Module: file_manager

File Manager: Utility functions to download and upload files to Arweave, as well as check if a file exists on Arweave.

FileManager

A class to manage file operations with Arweave, including downloading, uploading, and checking file existence.

Source code in src/ritual_arweave/file_manager.py
class FileManager:
    """
    A class to manage file operations with Arweave, including downloading,
    uploading, and checking file existence.
    """

    def __init__(
        self,
        api_url: str = DEFAULT_API_URL,
        wallet_path: str = "./wallet.json",
        logger: Callable[[str], None] = default_logger.info,
    ):
        """
        Initialize the FileManager with the given API URL, wallet path, and logger.

        Args:
            api_url (str): The URL of the Arweave API.
            wallet_path (str): The path to the wallet file.
            logger (Callable[[str], None]): A logging function.
        """
        self.api_url = api_url
        self.peer = Peer(self.api_url)
        self.wallet_path = wallet_path
        self.logger = logger

    @property
    def wallet(self) -> Wallet:
        """
        Load and return the wallet from the wallet path.

        Returns:
            Wallet: The loaded wallet.
        """
        return load_wallet(self.wallet_path, api_url=self.api_url)

    def download(self, pathname: str, txid: str) -> str:
        """
        Download an Arweave data transaction to a given path.

        Args:
            pathname (str): The path to download to.
            txid (str): The transaction ID of the data transaction.

        Returns:
            str: The absolute path of the downloaded file.

        Raises:
            FileNotReadyException: If the file is pending and not ready for download.
        """
        # Check if the file is pending
        r = requests.get(f"{self.api_url}/tx/{txid}")
        if r.status_code == 202:
            self.logger(f"file with txid {txid} is pending")
            raise FileNotReadyException(
                f"File with txid {txid} is pending. It has not reached finality yet."
            )

        loaded_bytes = 0

        with open(pathname, "wb") as binary_file:
            try:
                # Try downloading the transaction data directly from the default data
                # endpoint
                data = self.peer.data(txid)

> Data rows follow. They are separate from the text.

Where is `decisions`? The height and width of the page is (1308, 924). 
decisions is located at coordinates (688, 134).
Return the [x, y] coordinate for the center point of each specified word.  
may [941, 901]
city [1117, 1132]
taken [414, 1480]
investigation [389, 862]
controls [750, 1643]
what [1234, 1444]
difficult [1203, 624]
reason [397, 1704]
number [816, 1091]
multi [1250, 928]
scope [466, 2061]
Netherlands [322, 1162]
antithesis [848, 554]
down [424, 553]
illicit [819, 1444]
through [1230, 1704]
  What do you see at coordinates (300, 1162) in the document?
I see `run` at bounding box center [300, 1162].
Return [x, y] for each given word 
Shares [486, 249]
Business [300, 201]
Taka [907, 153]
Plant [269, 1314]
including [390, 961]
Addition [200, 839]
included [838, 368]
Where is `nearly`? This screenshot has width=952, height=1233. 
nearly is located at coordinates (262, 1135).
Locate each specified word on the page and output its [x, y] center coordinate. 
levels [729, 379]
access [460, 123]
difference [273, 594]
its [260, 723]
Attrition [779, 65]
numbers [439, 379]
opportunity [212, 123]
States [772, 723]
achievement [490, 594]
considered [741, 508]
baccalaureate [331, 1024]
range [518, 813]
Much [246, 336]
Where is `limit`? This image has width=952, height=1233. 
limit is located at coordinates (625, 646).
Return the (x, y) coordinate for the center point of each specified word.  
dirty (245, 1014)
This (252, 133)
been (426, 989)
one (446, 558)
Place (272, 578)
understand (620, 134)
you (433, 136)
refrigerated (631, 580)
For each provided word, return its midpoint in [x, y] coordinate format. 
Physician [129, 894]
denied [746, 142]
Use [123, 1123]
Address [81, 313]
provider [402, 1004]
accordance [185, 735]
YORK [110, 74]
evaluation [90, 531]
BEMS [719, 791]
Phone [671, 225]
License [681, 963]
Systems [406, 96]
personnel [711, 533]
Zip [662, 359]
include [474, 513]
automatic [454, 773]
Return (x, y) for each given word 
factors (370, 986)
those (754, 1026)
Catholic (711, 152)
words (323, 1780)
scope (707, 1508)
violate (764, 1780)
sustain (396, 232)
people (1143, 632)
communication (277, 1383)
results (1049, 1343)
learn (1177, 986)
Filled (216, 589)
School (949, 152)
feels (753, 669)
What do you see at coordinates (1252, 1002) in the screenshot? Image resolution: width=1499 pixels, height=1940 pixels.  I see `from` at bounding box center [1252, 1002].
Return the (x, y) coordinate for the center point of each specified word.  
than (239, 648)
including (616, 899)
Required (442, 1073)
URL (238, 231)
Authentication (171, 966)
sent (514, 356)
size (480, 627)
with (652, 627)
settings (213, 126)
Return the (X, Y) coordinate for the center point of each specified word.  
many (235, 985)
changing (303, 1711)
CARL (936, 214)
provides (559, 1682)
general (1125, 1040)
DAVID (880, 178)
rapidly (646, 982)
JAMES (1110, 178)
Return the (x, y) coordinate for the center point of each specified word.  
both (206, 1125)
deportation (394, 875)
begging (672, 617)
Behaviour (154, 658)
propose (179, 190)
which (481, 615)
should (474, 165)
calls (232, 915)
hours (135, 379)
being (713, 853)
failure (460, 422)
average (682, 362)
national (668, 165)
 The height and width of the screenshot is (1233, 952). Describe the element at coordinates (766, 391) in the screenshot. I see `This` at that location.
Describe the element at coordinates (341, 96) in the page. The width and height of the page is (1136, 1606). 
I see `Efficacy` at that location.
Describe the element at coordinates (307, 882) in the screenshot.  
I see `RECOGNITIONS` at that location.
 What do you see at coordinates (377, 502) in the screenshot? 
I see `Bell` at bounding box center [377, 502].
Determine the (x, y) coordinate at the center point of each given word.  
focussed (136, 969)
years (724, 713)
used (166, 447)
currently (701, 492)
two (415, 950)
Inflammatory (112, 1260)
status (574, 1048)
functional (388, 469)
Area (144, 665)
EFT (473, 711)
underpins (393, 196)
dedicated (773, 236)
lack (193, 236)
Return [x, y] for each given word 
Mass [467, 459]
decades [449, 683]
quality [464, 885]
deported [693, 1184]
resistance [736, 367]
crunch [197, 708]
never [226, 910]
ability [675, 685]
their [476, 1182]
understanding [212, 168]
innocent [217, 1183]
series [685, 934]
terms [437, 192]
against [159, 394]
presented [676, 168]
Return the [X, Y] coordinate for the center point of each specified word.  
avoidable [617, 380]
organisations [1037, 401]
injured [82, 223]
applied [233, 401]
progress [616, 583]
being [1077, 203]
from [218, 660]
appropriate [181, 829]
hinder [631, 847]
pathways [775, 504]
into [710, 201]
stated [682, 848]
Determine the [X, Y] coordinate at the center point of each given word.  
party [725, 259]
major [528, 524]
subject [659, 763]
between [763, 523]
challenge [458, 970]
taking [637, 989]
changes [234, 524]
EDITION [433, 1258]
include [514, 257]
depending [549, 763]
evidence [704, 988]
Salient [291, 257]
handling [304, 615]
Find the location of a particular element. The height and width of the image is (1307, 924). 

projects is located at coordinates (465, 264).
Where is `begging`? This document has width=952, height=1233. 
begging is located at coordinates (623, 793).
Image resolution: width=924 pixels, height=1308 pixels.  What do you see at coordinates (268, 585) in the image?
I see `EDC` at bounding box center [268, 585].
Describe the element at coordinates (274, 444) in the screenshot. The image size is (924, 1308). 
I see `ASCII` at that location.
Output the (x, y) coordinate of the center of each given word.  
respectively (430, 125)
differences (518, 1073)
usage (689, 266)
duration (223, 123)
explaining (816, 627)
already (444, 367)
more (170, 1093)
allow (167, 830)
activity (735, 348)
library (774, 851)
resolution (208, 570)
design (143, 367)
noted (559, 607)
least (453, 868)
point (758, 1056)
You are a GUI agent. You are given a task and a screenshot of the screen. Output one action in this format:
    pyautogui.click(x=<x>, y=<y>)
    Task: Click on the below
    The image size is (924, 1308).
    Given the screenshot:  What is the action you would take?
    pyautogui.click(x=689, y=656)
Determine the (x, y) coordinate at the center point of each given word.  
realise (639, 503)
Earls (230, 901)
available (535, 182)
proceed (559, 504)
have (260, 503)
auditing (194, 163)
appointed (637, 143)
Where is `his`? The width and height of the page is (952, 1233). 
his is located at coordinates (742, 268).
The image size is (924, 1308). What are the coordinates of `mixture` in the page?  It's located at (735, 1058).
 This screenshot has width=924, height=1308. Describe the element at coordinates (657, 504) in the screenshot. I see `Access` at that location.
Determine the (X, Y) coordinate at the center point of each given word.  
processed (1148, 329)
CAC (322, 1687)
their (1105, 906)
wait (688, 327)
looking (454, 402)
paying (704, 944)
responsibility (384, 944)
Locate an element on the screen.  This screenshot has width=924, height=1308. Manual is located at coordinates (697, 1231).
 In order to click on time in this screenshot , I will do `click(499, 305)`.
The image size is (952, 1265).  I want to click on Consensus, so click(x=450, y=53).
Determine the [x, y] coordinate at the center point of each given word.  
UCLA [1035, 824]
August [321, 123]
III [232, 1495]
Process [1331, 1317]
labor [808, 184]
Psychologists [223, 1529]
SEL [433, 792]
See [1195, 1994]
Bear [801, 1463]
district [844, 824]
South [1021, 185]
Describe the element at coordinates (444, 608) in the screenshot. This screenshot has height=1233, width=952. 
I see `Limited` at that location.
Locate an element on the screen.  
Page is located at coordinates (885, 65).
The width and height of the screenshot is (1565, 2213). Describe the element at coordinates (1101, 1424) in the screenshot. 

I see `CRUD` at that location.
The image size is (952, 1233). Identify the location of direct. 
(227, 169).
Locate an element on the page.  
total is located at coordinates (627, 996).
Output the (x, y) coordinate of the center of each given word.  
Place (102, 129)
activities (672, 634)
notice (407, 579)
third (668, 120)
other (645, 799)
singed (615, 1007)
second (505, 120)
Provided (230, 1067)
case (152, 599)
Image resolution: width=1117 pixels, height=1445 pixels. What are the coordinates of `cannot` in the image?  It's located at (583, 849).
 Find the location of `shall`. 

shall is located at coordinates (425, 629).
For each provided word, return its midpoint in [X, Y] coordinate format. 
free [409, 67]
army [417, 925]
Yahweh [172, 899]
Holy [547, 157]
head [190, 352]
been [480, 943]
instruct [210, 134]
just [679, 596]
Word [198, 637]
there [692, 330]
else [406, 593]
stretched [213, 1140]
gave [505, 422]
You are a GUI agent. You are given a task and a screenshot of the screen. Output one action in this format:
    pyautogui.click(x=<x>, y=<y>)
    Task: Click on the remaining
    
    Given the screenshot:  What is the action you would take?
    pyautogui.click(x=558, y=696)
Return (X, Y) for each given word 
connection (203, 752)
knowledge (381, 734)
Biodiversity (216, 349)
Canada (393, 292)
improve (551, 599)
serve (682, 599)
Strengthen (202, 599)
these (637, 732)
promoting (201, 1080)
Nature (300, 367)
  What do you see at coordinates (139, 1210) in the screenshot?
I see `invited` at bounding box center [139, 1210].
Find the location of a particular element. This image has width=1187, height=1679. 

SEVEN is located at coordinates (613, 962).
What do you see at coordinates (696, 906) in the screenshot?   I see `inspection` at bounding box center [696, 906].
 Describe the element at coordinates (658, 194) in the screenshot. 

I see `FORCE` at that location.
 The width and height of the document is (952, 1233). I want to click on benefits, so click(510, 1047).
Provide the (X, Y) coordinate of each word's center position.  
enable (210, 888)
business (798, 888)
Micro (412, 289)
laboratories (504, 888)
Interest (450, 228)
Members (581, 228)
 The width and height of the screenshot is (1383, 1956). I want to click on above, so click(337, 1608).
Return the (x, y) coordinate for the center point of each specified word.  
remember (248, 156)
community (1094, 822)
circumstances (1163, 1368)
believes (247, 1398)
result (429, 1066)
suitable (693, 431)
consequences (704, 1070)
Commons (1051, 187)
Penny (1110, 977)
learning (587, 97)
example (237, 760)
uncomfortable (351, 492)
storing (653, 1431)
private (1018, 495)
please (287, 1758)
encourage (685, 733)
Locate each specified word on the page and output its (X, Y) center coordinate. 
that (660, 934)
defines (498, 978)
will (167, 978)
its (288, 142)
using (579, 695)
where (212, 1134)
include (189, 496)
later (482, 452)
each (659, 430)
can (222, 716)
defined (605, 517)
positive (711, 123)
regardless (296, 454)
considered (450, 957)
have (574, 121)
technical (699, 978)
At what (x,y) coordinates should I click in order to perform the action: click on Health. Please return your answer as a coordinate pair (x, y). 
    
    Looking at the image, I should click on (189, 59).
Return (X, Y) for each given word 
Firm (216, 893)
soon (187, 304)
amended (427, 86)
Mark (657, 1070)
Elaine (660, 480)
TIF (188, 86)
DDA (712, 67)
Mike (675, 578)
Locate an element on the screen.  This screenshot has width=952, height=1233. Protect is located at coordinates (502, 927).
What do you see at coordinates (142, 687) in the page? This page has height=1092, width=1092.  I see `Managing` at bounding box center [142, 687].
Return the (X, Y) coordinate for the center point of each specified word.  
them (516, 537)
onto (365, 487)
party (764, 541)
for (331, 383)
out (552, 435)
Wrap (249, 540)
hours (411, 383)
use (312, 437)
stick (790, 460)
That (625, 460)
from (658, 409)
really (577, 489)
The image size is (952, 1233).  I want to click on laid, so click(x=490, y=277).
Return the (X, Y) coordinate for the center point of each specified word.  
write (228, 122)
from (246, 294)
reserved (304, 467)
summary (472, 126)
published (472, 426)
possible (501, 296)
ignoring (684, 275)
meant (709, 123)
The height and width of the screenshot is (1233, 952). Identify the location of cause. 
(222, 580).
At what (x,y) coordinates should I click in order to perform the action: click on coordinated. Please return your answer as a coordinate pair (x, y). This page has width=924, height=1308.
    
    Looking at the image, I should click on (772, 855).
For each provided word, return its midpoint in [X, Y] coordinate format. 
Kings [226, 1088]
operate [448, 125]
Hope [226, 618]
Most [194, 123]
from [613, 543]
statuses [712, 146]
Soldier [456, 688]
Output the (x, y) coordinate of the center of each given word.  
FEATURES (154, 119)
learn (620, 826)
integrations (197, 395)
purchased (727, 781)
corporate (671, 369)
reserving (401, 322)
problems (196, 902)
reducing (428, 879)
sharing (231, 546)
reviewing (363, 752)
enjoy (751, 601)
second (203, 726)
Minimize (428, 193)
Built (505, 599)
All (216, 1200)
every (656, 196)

                # Write downloaded file to disk
                binary_file.write(data)

                return os.path.abspath(pathname)
            except Exception:
                self.logger(
                    f"failed to download transaction data for {txid} directly."
                    + " Will try downloading in chunks."
                )

            """
             if we are unable to download files directly, likely the file is too big.
             we can download in chunks.
             To do so, start with the end offset and fetch a chunk.
             Subtract its size from the transaction size.
             If there are more chunks to fetch, subtract the size of the chunk
             from the offset and fetch the next chunk.
             Note that chunks seem to take some time to be
             available even after a transaction may be finalized.
             For more information see:
             https://docs.arweave.org/developers/arweave-node-server/http-api
            """

            chunk_offset: dict[str, int] = self.peer.tx_offset(txid)
            size: int = chunk_offset["size"]
            startOffset: int = chunk_offset["offset"] - size + 1

            if size < MAX_NODE_BYTES:
                # If the size is less than the maximum node download size
                # just download the file to disk via the tx_data endpoint
                # which purportedly downloads files regardless of how it
                # was uploaded (but has this size limitation)
                data = self.peer.tx_data(txid)
                binary_file.write(data)
            else:
                with tqdm(total=size) as pbar:
                    while loaded_bytes < size:
                        # Download this chunk
                        chunkData = self.peer.chunk(startOffset + loaded_bytes)["chunk"]
                        # Arweave files use b64 encoding. We decode the chunk here
                        chunkDataDec = b64dec(chunkData)
                        # Write the part of the file to disk
                        binary_file.write(chunkDataDec)
                        # Update offset to subtract from file size
                        loaded_bytes += len(chunkDataDec)
                        # Update progress bar
                        pbar.update(len(chunkDataDec))

            return os.path.abspath(pathname)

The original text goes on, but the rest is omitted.